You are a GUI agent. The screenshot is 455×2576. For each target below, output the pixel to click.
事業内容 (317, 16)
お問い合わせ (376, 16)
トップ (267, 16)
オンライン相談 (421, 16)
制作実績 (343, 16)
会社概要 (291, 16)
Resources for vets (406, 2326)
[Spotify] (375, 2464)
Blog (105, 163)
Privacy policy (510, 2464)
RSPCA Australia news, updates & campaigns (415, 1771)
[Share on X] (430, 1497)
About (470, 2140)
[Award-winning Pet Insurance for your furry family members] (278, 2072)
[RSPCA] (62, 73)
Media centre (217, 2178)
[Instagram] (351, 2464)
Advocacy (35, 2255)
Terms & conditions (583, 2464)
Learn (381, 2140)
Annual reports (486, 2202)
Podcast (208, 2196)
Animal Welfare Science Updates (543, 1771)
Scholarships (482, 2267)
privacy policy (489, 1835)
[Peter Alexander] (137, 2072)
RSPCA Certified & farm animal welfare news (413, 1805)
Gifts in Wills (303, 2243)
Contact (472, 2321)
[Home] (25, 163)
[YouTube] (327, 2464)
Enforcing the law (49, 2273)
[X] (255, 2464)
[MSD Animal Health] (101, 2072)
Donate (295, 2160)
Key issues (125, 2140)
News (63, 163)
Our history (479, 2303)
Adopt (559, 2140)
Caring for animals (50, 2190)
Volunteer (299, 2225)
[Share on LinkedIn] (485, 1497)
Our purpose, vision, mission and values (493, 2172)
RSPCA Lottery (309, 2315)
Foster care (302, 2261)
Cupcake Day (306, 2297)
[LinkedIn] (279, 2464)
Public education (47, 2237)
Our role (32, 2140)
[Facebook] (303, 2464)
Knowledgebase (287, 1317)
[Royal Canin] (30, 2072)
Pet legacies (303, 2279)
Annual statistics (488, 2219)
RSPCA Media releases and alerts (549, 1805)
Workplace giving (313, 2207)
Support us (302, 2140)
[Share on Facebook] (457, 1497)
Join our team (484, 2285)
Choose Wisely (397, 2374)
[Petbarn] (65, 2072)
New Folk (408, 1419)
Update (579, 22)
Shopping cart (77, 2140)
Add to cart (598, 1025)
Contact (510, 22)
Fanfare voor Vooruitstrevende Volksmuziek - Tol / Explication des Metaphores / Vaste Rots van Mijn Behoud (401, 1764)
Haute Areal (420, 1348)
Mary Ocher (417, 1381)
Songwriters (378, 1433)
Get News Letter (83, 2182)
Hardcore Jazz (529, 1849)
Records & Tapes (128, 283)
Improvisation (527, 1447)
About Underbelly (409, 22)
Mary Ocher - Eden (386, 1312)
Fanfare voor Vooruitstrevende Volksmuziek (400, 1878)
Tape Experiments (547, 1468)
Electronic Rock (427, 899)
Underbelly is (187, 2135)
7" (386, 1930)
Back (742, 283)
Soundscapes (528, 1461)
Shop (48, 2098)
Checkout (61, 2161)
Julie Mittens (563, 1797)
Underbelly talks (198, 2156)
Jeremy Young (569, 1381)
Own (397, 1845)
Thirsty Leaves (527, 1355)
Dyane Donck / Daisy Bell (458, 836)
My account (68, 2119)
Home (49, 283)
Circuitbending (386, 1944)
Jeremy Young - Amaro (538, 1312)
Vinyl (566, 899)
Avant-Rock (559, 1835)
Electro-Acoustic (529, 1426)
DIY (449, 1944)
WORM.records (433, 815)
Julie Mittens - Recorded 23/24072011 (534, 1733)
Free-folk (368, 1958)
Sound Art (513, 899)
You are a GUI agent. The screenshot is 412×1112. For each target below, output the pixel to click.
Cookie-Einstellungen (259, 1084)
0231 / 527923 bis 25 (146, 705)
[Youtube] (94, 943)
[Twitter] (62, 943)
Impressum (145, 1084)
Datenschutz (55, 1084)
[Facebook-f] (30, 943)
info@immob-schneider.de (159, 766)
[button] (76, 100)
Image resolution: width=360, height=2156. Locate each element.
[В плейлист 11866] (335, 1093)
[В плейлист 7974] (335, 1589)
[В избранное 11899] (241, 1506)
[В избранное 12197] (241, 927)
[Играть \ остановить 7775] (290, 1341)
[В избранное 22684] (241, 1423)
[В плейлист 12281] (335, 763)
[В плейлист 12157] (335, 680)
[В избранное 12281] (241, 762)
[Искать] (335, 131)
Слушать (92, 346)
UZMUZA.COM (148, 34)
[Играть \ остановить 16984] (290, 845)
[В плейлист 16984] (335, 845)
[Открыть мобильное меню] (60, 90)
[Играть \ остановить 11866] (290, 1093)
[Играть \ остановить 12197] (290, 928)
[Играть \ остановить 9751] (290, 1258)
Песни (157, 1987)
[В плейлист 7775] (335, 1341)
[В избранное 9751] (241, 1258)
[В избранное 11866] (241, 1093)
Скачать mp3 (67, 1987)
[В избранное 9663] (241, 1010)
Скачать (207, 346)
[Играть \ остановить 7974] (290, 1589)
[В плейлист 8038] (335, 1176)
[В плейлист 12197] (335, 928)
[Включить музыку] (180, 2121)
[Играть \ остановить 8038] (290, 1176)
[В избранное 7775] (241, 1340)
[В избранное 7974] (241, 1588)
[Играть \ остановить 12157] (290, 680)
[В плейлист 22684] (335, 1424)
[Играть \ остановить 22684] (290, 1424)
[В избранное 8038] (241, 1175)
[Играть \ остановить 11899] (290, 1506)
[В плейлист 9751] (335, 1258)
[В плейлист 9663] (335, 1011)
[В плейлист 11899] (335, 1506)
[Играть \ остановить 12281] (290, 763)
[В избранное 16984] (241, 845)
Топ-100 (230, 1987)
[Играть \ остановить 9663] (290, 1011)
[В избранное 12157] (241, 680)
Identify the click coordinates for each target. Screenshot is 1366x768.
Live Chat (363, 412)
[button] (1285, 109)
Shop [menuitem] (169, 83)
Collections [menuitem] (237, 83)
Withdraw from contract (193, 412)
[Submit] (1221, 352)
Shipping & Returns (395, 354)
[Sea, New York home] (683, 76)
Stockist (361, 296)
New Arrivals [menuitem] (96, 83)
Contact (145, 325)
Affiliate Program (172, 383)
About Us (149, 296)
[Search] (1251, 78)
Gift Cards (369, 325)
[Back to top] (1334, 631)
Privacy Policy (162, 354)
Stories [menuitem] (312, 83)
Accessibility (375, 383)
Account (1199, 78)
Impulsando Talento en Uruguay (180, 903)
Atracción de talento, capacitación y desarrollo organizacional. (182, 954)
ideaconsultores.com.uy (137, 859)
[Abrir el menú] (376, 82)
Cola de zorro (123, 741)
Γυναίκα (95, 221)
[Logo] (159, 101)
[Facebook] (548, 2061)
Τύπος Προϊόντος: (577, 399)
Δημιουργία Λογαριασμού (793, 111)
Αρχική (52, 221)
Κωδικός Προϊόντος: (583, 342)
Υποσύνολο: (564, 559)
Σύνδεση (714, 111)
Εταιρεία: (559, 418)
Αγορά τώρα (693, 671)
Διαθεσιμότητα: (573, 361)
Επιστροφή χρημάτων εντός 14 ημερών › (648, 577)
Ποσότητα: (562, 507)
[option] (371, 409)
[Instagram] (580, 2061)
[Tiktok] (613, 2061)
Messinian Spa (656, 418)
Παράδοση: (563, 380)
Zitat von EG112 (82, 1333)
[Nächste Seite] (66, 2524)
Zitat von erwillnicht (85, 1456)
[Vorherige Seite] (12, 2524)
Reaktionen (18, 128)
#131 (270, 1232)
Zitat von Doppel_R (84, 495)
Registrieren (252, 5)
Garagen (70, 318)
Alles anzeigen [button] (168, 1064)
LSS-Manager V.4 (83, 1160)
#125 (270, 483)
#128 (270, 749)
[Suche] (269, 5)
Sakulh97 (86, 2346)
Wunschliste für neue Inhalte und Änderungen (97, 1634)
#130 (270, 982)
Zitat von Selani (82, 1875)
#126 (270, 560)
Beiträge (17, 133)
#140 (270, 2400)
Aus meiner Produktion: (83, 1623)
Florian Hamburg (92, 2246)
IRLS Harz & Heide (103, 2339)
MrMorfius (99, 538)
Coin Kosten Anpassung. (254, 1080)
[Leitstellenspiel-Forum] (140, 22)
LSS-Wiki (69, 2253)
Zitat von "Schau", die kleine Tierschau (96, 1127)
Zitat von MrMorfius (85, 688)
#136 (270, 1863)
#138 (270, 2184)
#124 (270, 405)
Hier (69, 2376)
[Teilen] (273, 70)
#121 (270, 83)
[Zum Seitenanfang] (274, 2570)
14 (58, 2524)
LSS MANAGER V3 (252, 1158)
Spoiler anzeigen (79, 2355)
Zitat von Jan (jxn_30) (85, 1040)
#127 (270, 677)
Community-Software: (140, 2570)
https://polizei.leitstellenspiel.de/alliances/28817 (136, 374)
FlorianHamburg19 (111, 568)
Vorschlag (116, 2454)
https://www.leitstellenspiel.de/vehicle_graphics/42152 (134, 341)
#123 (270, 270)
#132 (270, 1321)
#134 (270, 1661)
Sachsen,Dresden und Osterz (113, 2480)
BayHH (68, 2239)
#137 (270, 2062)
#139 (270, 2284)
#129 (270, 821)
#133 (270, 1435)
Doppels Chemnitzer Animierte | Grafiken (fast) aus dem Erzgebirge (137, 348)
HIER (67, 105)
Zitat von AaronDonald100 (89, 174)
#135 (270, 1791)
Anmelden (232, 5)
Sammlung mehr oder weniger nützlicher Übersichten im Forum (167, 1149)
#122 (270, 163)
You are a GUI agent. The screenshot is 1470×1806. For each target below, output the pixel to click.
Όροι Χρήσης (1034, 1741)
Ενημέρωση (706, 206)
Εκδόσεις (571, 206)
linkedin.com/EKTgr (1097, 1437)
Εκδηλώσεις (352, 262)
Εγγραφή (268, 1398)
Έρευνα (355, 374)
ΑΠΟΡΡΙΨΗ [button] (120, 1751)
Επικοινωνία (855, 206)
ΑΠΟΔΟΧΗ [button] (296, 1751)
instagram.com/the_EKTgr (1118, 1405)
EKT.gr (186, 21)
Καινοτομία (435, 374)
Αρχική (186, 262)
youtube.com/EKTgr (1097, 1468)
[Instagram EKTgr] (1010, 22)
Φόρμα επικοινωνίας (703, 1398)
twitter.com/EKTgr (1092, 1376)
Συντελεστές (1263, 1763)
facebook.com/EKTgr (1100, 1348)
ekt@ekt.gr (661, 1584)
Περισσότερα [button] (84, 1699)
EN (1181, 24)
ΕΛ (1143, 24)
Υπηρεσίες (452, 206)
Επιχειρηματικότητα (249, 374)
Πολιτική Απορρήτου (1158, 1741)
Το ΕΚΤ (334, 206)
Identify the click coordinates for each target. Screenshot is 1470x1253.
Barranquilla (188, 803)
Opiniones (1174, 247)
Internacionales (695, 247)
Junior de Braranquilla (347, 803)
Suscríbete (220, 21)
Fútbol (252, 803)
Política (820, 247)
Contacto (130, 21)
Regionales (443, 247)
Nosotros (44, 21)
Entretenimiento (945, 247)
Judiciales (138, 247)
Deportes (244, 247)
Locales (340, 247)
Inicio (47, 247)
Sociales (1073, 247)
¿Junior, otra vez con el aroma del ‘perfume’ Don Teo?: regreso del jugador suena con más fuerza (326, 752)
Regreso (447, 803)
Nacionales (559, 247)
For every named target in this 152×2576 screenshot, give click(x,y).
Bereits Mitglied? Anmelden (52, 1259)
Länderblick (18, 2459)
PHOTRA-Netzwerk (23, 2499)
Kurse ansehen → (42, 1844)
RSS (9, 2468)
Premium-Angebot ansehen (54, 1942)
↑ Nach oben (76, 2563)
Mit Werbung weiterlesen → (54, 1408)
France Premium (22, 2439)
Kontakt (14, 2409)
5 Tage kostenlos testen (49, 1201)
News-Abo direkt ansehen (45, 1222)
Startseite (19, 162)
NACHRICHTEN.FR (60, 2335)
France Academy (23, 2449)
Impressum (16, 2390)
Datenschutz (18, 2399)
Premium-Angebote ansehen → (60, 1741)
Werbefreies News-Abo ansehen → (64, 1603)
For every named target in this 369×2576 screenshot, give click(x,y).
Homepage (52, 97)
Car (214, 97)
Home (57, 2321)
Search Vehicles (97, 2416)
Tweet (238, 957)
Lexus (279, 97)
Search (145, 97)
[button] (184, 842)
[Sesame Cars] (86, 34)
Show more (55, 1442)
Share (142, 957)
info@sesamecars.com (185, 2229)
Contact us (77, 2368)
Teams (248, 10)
################
What you return must be the lines above that run from the line with "[Share on LinkedIn] (485, 1497)" to the line with "[Facebook] (303, 2464)", inclusive, each copied exactly.

### Response below:
[Share on LinkedIn] (485, 1497)
Our purpose, vision, mission and values (493, 2172)
RSPCA Lottery (309, 2315)
Foster care (302, 2261)
Cupcake Day (306, 2297)
[LinkedIn] (279, 2464)
Public education (47, 2237)
Our role (32, 2140)
[Facebook] (303, 2464)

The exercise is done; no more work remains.